#### Source extract:
▬▬▬
Surely, an irony is present. These African American cultural and intellectual figures are as a matter of racism told to limit their concerns and activism to their own grievances associated with the treatment of African American. The abuse of Palestinians is none of their business. The message to Jews is somewhat analogous, although interestingly different. If you speak in solidarity with the Palestinian struggle you are sure to be labeled ‘a self-hating Jew.’ Here the embedded assumption is that to be authentically Jewish is to be mum when it comes to Israeli crimes of abuse inflicted on the Palestinian people. 

 

As Michelle Alexander recently reminded us in a forthright column, Martin Luther King, Jr., was rightly perceived as ‘brave’ when he spoke out against the Vietnam War in his famous speech of April 4, 1967 at Riverside Church. It was not considered a provocation by that stage in the war if white liberals publicly opposed the Vietnam War, and certainly did not warrant words like ‘brave’ or ‘courageous.’ For an African American leading figure, such as King, to do so was existentially different then, and now. It was rather widely viewed by liberal thought controllers as an imprudent and impudent assumption that a black man was fully enfranchised and had the same right to be a citizen of conscience when it came to issues outside the domain of race as did a white person. The ugly reality that King was assassinated in the following year, which either directly or indirectly served as a reminder that black folks, however distinguished and prominent, will be punished it they act as if they enjoy the same spectrum of rights and concerns as the rest of us.

 

For King to comment on the Vietnam War was to enter the main lane of political controversy and thus cast himself as an uppity black who offended even the colonized African American leaders who at the time lamented, or at regretted, his Vietnam stand as an unwelcome distraction from fighting for civil rights in America. The message delivered as a dog whistle by liberals, both black and white, was ‘let others worry about the Vietnamese people and American militarism. This is none of your business. Stick to race.”

 

We can take note of this subtle form of liberal racism as long pervading American political culture. To observe it so crudely resurfacing in relation to this dismissal of Hill by CNN suggests that despite liberal claims, little progress has been made in dissolving the structures of what might be called ‘deep racism.’ What is more for Anderson Cooper, Chris Cuomo, and Don Lemon to remain silent in the face of the Hill dismissal by their employer exposes two lamentable features of how this ‘most trusted name in news’ operates: first, it bows to Zionist pressures to enforce the new anti-Semitism without even assessing whether the call for dismissal was; this action by CNN in effect equated such alleged severe criticism of Israel with hatred of Jews, which is a distinct malicious interference with freedom of expression. CNN went even further, as Hill’s talk fairly read was actually supportive of the existence of Israel, the wellbeing of Jews in Israel, and explicitly repudiated anti-Semitism as properly understood. Thus, what CNN exceeded even the contours of Zionist definitions of ‘new anti-Semitism’ as extended to Israel as well as to Jews. Further, these lead news journalists, who nightly claim to tread the high moral ground, have maintained their public silence in the face of this crippling encroachment on freedom of expression resulting from the dismissal of Hill.

 

Make no mistake, what befell Marc Lamont Hill is a warning to CNN itself as to the backlash it would face if it should venture outside the confines of its lane in the future. It is also a reminder to the rest of us that trusting CNN’s public face is a fool’s errand. The wider effect of Hill’s experience is to send an intimidating warning to anyone in the African American community that they had better watch their words and deeds, or be ready to receive, at the very least, to receive a rhetorical lynching, which would have a variety of seen and unseen harmful career effects.
▬▬▬
(Data entries)
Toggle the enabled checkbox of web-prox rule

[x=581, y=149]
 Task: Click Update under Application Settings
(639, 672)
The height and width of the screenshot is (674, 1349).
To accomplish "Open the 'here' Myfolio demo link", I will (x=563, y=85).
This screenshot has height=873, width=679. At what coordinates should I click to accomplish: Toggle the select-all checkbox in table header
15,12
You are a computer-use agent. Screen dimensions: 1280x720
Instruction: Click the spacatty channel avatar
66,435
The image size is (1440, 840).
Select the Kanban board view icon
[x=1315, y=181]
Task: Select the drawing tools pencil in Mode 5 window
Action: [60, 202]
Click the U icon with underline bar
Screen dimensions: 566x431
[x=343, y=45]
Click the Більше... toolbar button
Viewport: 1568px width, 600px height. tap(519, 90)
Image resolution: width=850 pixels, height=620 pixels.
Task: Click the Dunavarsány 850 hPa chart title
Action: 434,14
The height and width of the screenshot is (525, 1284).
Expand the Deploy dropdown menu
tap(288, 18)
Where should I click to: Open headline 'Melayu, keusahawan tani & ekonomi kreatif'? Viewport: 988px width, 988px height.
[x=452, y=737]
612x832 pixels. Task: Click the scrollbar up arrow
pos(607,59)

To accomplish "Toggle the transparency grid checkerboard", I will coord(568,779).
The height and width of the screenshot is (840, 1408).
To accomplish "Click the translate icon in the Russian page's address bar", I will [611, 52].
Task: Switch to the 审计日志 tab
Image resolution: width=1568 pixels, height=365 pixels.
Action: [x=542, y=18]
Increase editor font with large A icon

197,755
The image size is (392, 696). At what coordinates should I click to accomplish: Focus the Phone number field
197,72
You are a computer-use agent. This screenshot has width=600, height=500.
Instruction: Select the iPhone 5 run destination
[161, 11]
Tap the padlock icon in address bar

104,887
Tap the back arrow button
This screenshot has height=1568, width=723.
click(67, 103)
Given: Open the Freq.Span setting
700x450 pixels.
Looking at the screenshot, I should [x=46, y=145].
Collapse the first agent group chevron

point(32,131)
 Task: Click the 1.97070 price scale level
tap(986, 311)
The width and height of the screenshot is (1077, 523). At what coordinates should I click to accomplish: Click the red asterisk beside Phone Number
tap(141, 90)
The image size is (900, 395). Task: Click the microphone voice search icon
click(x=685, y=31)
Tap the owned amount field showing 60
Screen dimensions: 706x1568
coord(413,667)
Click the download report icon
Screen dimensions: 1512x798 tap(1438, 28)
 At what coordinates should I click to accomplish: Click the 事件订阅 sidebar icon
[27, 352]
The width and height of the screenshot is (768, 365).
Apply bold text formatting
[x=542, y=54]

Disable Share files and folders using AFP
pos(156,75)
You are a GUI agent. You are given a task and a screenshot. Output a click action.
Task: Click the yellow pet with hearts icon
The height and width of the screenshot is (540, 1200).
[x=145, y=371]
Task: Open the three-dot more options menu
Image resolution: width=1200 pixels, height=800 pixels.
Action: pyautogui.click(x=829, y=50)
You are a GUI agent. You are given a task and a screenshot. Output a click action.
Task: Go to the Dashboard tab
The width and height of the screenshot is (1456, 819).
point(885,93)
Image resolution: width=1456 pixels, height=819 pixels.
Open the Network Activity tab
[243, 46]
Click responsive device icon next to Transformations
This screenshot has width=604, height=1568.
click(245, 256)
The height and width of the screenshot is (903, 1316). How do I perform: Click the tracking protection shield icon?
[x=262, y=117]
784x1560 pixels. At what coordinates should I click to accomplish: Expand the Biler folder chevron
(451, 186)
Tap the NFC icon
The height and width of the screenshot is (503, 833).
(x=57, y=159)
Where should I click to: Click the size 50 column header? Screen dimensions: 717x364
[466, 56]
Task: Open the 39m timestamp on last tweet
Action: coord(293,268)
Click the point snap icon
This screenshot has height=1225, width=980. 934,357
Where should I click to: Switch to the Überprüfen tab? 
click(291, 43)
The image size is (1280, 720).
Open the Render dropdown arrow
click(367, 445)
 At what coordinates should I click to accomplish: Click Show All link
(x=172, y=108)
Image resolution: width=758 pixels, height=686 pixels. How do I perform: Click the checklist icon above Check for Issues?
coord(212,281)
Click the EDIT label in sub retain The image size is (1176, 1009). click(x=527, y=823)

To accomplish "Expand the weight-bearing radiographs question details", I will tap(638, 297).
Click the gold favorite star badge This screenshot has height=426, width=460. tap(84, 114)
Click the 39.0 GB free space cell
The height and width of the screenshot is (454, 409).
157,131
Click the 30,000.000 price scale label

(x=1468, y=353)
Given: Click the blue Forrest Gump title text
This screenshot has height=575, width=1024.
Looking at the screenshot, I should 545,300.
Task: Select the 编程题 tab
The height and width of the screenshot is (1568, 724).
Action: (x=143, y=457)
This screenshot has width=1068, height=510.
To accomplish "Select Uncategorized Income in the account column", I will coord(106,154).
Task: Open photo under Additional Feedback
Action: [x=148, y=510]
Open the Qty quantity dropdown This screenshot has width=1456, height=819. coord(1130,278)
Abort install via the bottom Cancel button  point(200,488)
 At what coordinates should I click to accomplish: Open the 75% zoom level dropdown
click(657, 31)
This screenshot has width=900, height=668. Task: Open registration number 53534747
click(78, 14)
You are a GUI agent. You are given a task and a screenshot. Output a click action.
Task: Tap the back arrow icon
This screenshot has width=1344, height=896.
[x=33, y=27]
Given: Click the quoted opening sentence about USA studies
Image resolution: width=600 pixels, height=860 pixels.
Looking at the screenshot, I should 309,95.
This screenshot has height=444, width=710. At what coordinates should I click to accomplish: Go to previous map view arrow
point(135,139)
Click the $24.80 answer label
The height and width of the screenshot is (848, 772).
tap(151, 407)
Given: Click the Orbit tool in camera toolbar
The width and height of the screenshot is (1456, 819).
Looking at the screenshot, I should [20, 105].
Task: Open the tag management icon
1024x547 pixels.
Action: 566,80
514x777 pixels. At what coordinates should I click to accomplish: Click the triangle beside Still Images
▬▬▬
#### Objectives:
- A) List every person named in the essay on liberal racism and freedom of expression.
- B) In the data entries, start at the line containing "Disable Share files and folders using AFP" and stop after the line containing "Action: pyautogui.click(x=829, y=50)". Change "three-dot" to "kebab" in those lines and leave everything else as it is.

#### Answers to the tasks:
- A) Michelle Alexander, Martin Luther King, Jr., Marc Lamont Hill, Anderson Cooper, Chris Cuomo, Don Lemon

- B)
Disable Share files and folders using AFP
pos(156,75)
You are a GUI agent. You are given a task and a screenshot. Output a click action.
Task: Click the yellow pet with hearts icon
The height and width of the screenshot is (540, 1200).
[x=145, y=371]
Task: Open the kebab more options menu
Image resolution: width=1200 pixels, height=800 pixels.
Action: pyautogui.click(x=829, y=50)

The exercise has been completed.